The 'dl' variable need not be mentioned in the class statement. If you do not mention it in the class statement, it will be treated as a continuous variable. Also, if you do not need to control for 'po' variable, please remove it from the model. Please check if the model converges with the above code.

Based on the error that you are getting, you have specified a more complex model than your data can support.

Hope this helps!

Thank you,

Rajesh.

Obsidian | Level 7

Re: Binomial analysis

Thank you for you reply and help!

It works now, thank you for you explanation.

But, abusing again your goodwill and knowledge, now the results havent the information of estimate, SE, Z and Pr>Z values for each DL...

Thank you again!

Obsidian | Level 7

Re: Binomial analysis

It will not give estimates for each time point separately. Now the interpretation becomes "change in reactivity for a day increase in time". If you want to interpret it for 2 days increase multiply the estimate for 'dl' by 2 and exponentiate it to get the appropriate change. Else, replace the relevant estimate statement with the below code.

``estimate 'dl'   dl 2/exp;``

Thanks,

Rajesh.

Obsidian | Level 7

Re: Binomial analysis

Hello Rajesh, thank you.

This is the last thing, I promise.
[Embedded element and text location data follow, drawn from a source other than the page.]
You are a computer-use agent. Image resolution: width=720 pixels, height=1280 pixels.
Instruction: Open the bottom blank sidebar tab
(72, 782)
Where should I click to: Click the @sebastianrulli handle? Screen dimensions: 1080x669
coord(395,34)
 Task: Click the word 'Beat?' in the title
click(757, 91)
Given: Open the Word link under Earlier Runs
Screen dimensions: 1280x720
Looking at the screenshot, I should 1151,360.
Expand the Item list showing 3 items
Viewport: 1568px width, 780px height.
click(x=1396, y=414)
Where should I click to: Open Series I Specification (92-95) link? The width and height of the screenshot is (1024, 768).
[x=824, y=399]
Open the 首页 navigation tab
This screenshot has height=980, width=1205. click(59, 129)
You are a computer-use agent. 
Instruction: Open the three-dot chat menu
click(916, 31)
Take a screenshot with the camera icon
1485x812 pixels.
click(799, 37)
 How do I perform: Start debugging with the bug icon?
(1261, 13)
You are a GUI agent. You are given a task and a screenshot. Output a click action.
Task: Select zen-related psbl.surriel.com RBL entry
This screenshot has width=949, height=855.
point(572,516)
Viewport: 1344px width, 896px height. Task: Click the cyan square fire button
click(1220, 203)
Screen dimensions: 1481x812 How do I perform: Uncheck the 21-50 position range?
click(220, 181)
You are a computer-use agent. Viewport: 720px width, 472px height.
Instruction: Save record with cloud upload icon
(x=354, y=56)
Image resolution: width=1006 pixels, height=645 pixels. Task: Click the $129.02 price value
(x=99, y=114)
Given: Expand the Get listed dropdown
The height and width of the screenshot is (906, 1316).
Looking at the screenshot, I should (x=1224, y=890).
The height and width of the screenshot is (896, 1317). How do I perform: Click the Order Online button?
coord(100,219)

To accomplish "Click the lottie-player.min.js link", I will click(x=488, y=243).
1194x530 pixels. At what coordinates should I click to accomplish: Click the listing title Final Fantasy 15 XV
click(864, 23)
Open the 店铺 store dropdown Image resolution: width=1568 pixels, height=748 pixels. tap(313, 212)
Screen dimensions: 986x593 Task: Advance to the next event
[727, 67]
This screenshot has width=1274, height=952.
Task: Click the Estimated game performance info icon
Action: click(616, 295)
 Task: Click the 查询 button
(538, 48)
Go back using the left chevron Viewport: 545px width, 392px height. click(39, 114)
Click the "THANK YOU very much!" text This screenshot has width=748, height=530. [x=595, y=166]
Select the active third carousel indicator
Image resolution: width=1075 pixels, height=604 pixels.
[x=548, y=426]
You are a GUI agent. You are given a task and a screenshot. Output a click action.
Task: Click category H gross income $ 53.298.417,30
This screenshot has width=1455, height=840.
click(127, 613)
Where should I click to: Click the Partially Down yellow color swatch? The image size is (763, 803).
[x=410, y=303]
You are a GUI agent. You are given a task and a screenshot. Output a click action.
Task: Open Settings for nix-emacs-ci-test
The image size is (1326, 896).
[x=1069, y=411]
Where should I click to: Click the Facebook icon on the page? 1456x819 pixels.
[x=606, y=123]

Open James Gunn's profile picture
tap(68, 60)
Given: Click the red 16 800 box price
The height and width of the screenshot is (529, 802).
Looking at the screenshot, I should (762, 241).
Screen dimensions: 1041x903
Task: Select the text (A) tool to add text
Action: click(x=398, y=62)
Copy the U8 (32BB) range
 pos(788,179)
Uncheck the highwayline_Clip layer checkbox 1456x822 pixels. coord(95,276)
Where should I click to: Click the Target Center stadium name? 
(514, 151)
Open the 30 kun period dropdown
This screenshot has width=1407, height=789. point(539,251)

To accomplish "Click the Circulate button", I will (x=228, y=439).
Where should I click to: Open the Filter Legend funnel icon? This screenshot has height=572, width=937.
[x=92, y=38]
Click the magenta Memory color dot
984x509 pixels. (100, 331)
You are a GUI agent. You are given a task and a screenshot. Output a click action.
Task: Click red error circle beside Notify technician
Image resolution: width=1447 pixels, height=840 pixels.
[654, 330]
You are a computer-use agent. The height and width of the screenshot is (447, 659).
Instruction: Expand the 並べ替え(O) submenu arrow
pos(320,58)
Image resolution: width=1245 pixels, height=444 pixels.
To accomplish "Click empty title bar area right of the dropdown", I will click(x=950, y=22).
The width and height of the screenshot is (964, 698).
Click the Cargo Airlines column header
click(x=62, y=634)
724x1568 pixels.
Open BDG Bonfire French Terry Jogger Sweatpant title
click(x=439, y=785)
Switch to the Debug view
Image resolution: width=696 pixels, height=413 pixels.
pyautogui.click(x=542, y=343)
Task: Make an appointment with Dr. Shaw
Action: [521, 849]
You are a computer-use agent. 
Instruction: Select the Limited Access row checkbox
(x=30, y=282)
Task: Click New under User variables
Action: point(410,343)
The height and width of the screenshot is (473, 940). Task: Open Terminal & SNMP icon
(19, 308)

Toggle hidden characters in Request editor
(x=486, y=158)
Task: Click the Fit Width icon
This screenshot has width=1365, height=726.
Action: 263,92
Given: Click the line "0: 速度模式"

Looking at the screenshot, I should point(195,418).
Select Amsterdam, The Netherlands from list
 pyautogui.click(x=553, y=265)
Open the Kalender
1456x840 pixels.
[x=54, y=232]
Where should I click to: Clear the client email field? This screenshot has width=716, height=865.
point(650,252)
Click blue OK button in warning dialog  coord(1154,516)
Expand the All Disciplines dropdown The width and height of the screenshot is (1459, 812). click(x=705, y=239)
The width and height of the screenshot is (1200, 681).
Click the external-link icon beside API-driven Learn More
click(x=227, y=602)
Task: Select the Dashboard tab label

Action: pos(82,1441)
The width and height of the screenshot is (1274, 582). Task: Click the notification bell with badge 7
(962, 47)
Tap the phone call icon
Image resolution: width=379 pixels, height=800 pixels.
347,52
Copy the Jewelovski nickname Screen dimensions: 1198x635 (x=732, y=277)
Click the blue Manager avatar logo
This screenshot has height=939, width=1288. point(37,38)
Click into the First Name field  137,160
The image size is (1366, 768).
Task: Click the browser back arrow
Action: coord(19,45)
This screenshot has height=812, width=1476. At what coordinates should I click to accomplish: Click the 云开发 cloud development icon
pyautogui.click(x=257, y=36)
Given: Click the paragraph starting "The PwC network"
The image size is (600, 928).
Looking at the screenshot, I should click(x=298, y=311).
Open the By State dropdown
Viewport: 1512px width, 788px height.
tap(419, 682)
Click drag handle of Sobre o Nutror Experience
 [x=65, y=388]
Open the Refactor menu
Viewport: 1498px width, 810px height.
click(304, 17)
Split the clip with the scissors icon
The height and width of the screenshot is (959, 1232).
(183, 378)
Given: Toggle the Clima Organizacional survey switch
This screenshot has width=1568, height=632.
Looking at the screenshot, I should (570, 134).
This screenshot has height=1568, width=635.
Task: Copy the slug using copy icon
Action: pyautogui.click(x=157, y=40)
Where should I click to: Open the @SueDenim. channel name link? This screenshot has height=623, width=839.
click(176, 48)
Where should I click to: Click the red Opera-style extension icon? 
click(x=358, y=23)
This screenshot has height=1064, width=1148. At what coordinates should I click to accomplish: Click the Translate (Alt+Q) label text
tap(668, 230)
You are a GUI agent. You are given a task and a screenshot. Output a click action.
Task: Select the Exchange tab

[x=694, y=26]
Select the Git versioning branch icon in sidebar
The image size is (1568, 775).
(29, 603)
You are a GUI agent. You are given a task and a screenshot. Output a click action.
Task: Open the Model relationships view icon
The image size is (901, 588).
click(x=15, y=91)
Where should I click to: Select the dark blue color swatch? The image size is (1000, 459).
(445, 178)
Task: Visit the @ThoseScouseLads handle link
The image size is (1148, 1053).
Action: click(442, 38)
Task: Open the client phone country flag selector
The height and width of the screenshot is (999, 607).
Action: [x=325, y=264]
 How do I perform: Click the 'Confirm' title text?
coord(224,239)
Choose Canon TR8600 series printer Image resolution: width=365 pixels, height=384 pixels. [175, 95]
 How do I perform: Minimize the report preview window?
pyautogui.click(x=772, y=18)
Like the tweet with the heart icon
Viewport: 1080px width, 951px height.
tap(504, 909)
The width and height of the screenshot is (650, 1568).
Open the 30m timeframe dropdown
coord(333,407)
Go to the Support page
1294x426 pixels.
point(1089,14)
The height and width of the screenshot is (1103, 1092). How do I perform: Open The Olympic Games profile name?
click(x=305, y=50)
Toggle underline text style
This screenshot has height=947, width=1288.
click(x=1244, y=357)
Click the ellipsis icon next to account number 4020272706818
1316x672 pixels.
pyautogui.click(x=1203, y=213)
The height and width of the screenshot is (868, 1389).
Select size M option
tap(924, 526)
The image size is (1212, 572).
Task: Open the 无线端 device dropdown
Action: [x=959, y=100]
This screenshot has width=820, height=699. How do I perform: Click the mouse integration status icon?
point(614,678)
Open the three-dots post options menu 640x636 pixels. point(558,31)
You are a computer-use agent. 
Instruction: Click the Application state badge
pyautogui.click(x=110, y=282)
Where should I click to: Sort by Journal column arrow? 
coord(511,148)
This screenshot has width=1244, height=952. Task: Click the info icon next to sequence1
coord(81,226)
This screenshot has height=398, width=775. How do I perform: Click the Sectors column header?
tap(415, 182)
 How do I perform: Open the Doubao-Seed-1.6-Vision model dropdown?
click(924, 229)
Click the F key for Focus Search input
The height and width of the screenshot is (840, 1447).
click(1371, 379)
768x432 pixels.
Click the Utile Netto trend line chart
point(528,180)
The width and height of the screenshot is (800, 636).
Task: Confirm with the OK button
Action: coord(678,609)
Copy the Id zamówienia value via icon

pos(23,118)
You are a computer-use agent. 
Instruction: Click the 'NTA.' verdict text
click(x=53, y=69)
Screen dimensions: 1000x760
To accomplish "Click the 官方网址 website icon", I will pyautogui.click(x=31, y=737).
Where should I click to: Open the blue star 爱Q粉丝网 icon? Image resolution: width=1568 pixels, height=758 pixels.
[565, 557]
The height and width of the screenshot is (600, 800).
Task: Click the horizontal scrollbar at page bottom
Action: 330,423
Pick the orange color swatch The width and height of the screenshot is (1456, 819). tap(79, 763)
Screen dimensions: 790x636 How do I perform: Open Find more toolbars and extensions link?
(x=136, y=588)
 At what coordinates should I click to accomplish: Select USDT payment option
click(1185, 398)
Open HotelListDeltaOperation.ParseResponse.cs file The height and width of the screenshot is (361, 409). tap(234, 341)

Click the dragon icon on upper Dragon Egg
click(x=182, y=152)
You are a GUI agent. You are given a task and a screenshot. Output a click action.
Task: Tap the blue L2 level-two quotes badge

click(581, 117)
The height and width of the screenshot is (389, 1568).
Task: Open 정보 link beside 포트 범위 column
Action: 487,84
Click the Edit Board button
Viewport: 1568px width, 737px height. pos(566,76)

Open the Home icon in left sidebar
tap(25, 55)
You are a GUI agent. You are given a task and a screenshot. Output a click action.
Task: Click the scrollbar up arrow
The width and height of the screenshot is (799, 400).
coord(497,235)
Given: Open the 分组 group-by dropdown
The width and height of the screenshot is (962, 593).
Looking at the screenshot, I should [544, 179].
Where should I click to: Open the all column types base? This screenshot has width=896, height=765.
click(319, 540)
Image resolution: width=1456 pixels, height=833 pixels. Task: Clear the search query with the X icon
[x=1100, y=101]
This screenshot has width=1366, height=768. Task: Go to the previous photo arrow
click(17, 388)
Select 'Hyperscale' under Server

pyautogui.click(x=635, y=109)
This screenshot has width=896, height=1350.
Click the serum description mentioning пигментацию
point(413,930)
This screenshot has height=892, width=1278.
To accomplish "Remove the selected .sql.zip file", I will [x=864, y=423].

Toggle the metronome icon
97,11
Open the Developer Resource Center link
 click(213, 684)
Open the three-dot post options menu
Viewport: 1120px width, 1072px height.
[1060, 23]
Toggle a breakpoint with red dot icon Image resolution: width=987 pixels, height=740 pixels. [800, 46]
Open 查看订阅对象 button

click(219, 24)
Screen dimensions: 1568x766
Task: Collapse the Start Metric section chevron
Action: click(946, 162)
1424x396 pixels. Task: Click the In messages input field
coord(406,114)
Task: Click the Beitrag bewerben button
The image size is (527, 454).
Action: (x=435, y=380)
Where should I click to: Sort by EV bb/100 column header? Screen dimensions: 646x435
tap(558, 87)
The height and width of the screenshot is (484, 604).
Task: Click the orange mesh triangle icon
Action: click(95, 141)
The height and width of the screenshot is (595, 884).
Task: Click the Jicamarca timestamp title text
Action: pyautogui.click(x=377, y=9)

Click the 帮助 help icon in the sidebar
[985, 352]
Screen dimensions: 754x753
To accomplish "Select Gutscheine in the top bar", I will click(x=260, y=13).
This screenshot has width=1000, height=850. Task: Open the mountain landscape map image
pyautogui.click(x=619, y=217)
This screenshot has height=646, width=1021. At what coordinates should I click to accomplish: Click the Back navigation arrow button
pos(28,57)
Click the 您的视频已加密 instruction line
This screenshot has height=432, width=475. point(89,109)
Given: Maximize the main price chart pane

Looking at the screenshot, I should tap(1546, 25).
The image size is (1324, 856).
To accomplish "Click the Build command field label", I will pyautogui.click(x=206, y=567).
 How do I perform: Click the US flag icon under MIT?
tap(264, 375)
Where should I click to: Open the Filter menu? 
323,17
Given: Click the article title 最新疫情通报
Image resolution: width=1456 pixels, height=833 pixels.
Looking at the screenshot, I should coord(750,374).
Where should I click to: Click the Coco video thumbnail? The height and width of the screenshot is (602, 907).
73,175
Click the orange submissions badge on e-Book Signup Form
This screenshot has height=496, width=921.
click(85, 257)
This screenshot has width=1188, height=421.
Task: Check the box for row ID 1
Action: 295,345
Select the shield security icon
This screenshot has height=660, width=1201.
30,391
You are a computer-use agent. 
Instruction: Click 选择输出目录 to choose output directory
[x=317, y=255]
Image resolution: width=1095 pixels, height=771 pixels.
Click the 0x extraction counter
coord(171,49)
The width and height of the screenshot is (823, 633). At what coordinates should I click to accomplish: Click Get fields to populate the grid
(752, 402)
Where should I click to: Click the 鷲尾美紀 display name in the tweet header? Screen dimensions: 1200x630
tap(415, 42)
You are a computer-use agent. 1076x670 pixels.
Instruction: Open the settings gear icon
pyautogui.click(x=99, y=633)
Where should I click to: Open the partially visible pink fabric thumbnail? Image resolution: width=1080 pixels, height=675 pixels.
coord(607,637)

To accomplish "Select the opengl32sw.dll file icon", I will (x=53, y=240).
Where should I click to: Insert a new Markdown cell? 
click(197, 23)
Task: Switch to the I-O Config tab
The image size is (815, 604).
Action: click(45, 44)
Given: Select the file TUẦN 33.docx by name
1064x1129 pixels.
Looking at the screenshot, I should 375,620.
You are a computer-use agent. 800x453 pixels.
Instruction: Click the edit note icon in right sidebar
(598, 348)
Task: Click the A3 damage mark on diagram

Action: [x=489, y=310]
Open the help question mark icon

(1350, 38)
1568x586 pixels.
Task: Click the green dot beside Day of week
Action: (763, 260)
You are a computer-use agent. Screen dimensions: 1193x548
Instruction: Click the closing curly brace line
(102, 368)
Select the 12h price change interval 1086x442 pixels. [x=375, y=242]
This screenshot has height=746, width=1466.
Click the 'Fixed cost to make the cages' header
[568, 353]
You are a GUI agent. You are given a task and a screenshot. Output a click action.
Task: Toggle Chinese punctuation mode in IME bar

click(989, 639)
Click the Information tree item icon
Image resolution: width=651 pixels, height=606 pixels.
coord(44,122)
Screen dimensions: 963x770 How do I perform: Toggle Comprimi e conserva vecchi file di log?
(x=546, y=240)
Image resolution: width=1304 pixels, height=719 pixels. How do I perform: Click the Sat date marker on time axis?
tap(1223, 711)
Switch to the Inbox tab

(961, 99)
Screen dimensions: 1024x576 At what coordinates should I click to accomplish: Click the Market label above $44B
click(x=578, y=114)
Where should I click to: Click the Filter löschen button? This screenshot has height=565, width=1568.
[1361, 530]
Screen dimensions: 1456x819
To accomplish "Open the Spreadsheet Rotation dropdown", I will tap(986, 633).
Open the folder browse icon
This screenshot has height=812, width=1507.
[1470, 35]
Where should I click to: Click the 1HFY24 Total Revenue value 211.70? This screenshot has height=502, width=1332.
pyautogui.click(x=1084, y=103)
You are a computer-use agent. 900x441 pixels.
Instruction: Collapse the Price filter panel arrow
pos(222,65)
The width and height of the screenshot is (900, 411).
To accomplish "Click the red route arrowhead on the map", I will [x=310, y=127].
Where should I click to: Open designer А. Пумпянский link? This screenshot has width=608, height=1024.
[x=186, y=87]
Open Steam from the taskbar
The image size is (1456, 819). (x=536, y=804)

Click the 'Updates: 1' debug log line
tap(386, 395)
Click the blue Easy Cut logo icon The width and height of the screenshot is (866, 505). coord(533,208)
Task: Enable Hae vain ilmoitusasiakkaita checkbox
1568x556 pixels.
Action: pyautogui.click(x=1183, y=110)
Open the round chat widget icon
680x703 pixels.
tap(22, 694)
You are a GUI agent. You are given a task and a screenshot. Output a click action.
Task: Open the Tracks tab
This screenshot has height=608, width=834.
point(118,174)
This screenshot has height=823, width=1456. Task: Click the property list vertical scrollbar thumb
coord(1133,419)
When I put: estimate "dl" dl 1 -1/ exp;

What this "1 -1" means?

Thank you!

Obsidian | Level 7

Re: Binomial analysis

If you included 'dl' in the class statement, the below SAS code will apply.

``estimate "dl" dl 1 -1/ exp;``

It means for a change in day from 1 to 3/1 to 5 (this will change based on the reference chosen but the concept is this), the change (increase/decrease) in the odds of having reactivity=1.

If you did not include 'dl' in the class statement, the estimate statement should be:

``estimate "dl" dl 1/ exp;``

It means, on average, for a unit increase in day, the change (increase/decrease) in the odds of having reactivity=1.

Thank you,

Rajesh.

Obsidian | Level 7

Re: Binomial analysis

Thank you Rajesh again.

So that mean that is comparing day with day by genmod procedure.

And probably I have to change my PROC because what I would like to do is compare the difference between groups for each day and not compare between days for presence of reactivity.

Thank you for helping me!!! It really helped me!!